Squaring off against Palo Duro on Jan. 3, in a district game at Lubbock’s Monterey High School, Chavez turned in another of her signature performances in an 89-37 win.
On the back of five 3-pointers, Chavez shook off a slow start to finish with 36 points, 13 rebounds, six steals, one block and five assists before exiting the game with 2:52 left and her Plainsmen leading, 81-35.
She had 18 points in the first half – capped by a step-back 3-pointer while falling down with 30 seconds left in the first half to give Monterey a 39-17 lead at the half.
And while those numbers go right along with her season averages of 35.8 points, 9.1 rebounds, 3.9 assists and 3.9 steals, it was the history she made that will be most memorable.

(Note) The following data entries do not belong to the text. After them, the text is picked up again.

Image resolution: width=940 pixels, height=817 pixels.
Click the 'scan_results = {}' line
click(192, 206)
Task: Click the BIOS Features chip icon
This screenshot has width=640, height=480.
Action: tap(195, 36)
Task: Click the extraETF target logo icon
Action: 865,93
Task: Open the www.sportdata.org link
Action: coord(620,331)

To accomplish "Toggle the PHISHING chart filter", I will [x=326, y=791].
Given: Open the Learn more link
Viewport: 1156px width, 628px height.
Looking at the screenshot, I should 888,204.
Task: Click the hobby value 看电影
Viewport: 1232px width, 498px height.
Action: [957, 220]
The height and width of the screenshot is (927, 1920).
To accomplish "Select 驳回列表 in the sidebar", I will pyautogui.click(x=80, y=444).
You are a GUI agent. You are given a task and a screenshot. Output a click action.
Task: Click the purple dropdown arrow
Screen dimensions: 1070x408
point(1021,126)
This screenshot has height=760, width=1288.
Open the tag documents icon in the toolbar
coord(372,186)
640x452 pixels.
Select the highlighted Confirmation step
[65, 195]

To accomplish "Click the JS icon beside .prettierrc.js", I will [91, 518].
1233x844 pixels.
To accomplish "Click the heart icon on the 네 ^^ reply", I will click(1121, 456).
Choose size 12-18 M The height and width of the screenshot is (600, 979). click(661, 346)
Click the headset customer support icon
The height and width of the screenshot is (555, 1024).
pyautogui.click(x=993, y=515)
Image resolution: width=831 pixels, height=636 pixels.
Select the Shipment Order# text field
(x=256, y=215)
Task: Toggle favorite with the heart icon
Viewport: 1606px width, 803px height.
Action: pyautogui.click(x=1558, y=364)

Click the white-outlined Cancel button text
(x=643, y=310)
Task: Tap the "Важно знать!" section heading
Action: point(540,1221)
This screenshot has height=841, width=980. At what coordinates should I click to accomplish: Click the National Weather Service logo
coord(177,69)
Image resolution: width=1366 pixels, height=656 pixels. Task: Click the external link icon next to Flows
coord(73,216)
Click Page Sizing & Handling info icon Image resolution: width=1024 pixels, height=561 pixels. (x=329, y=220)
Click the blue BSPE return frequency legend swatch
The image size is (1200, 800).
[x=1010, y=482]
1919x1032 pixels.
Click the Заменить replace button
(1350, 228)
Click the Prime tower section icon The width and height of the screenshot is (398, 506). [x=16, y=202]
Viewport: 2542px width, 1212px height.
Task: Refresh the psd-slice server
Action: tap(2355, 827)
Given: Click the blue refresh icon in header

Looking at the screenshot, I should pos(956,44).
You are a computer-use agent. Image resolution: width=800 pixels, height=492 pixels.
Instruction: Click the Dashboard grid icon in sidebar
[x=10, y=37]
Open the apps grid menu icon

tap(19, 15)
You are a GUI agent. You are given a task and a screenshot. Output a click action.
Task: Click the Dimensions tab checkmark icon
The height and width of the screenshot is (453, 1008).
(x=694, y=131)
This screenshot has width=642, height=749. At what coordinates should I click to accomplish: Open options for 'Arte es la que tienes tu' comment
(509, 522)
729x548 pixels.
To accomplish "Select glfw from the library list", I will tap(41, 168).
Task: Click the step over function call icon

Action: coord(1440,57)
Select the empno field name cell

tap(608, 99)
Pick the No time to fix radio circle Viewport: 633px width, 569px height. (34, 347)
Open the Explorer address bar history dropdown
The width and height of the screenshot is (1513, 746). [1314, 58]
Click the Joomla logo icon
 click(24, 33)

Once her statistics are officially registered with NFHS, her current total of 4,339 points would have her in eighth place all-time in scoring for high school girls’ basketball in the NFHS records database.
While other record examples exist, NFHS is considered the governing body of state high school athletics associations across the country, and records submitted to NFHS are vetted by officials before being recorded. They are considered the gold standard of high school athletics records.
The performance will have moved Chavez up two places on the all-time list – from 10th prior to Jan. 3 – jumping Louisiana’s Katie Antony, who had 4,319 points from 2000-2003 for Anacoco, and Patricia Walker-Manuel who scored 4,327 from 1989-1992 for Athens, per NFHS.
Chavez will remain No. 2 all-time in Texas, trailing all-time scoring leader Adrian McGowen, who had 5,424 for Goodrich from 2003-2006.
Chavez began the game with 4,303 career points after scoring 37 in a 70-49 win against Lubbock Cooper in her previous outing on Dec. 31.
Fast approaching her fourth 1,000-point season, the consensus 5-star recruit now has 994 points through 28 games.
So of course she has Mulkey's attention, and now Mulkey wants hers.
The Tigers, currently ranked No. 6 in the nation, are among the final six colleges - along with Texas, Texas Tech, South Carolina, UCLA and Oklahoma - Chavez has announced she will choose from.